* **TASK PROMPT**
How many lines in the records below hold the word "color"? Answer with the number alone.

(DATASET EXCERPTS)

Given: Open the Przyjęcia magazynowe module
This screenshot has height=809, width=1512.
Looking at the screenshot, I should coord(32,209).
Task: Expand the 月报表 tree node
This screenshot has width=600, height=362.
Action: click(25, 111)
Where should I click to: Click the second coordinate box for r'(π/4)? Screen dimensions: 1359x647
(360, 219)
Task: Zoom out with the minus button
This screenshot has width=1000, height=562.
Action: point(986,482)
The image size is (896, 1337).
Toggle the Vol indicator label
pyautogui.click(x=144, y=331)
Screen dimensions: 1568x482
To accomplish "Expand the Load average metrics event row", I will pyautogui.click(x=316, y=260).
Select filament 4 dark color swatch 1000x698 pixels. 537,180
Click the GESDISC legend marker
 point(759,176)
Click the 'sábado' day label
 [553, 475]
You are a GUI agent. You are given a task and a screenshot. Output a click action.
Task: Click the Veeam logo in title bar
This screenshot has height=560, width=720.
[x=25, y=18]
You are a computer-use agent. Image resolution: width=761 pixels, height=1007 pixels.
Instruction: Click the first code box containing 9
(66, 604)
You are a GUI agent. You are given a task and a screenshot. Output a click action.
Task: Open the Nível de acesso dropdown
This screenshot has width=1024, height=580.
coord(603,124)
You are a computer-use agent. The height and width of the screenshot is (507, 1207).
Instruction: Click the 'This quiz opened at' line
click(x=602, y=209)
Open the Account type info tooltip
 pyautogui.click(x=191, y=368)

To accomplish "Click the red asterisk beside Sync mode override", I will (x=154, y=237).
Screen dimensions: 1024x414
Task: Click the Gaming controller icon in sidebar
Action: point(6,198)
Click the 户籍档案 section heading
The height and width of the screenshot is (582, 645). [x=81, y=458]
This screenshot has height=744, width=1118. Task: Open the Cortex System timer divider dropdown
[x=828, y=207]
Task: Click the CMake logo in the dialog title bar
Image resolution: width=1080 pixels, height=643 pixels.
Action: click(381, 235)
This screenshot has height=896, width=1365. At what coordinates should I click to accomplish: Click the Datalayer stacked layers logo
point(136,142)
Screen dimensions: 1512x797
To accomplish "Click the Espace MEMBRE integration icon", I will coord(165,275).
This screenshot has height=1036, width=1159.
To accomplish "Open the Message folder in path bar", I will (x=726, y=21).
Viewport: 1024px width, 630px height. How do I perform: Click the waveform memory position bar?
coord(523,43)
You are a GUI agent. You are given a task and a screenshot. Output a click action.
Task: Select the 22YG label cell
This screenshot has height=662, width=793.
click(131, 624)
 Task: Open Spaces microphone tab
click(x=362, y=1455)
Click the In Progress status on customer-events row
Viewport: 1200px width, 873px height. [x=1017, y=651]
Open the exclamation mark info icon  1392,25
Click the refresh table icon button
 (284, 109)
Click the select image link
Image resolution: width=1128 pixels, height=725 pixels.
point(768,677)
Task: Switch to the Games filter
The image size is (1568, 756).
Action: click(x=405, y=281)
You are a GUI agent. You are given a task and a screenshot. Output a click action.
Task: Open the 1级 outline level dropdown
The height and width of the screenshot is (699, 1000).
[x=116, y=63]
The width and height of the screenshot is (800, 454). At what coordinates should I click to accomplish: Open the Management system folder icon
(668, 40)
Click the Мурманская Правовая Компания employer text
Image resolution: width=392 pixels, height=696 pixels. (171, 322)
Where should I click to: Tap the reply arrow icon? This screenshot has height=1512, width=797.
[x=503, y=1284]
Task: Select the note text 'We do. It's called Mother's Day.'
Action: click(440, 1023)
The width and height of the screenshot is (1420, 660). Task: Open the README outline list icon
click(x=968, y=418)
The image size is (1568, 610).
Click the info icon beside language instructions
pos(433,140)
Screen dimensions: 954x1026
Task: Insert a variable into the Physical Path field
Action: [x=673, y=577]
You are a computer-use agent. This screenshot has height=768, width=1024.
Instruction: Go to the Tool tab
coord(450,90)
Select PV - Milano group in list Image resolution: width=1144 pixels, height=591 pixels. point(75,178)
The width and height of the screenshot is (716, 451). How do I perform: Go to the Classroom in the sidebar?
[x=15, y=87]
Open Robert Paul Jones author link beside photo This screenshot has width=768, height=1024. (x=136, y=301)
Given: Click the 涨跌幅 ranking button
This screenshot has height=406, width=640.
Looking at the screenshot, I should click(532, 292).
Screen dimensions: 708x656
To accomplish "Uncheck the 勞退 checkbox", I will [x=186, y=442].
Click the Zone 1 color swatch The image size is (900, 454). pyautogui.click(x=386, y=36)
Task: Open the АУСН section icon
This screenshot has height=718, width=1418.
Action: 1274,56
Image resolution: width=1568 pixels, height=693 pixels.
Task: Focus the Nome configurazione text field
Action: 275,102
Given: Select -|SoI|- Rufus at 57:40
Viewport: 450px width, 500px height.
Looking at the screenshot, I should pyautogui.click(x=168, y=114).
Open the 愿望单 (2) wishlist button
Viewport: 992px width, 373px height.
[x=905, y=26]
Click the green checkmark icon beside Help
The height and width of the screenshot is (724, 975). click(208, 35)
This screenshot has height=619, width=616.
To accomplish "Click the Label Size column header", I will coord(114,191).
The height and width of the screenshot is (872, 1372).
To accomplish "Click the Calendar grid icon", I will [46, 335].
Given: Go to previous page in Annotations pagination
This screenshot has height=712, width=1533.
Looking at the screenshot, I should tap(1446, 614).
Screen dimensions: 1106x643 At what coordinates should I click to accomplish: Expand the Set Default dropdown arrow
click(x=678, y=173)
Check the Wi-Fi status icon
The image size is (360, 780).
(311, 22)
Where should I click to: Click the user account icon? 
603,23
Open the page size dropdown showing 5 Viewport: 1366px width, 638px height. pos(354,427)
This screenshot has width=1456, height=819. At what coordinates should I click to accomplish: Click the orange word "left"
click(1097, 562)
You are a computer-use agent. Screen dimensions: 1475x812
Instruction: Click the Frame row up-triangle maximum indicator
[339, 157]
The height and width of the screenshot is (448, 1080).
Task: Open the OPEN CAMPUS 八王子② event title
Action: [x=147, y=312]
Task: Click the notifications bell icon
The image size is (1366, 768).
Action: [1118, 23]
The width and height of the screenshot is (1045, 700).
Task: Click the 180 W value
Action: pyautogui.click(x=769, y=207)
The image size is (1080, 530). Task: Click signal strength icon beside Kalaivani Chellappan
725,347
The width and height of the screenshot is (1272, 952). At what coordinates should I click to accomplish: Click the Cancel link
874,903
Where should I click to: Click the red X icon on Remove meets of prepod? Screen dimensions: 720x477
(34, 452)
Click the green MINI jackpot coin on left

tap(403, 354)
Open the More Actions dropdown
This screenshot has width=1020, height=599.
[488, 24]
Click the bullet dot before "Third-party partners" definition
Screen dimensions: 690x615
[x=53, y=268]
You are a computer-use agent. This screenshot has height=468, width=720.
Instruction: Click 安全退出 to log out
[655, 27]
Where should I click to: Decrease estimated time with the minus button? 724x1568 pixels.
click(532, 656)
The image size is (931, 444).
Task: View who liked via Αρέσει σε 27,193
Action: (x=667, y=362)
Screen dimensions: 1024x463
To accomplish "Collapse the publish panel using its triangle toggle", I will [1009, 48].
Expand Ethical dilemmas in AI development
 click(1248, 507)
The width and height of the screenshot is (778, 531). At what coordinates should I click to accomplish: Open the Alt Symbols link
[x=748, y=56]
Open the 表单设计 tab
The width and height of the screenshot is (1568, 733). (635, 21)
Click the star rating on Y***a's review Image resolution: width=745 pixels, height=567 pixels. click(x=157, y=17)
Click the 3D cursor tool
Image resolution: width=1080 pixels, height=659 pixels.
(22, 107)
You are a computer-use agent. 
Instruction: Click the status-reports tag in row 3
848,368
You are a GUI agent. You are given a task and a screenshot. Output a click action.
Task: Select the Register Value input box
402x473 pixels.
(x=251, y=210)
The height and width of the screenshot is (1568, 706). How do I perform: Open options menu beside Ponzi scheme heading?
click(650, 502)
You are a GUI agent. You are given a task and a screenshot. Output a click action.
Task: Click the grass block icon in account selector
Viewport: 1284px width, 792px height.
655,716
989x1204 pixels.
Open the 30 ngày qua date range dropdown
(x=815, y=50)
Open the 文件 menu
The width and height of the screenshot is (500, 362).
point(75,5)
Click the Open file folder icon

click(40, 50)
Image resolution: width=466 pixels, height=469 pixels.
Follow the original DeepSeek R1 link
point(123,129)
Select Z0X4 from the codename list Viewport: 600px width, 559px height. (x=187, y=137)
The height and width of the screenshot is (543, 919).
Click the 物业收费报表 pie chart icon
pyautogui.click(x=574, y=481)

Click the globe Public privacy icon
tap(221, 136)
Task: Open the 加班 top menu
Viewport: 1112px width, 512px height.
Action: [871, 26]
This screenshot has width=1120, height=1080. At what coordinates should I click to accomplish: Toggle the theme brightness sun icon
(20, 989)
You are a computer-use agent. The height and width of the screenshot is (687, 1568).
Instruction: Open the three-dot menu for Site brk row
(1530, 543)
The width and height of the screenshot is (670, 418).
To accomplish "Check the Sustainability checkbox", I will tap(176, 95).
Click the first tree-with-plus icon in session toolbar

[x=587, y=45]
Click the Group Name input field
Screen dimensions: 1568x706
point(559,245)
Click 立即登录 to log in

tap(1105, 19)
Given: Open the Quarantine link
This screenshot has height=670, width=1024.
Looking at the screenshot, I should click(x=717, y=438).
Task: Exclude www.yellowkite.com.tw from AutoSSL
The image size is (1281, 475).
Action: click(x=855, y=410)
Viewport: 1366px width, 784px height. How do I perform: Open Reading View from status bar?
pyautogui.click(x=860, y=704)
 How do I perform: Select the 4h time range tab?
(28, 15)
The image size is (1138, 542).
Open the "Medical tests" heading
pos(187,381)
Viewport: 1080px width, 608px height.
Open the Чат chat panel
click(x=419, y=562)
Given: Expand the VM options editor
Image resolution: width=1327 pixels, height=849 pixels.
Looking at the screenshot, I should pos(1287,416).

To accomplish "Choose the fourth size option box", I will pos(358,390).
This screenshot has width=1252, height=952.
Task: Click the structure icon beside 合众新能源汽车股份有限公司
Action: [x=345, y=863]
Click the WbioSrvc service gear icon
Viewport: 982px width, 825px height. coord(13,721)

(End DATASET EXCERPTS)

* **RESULT**
2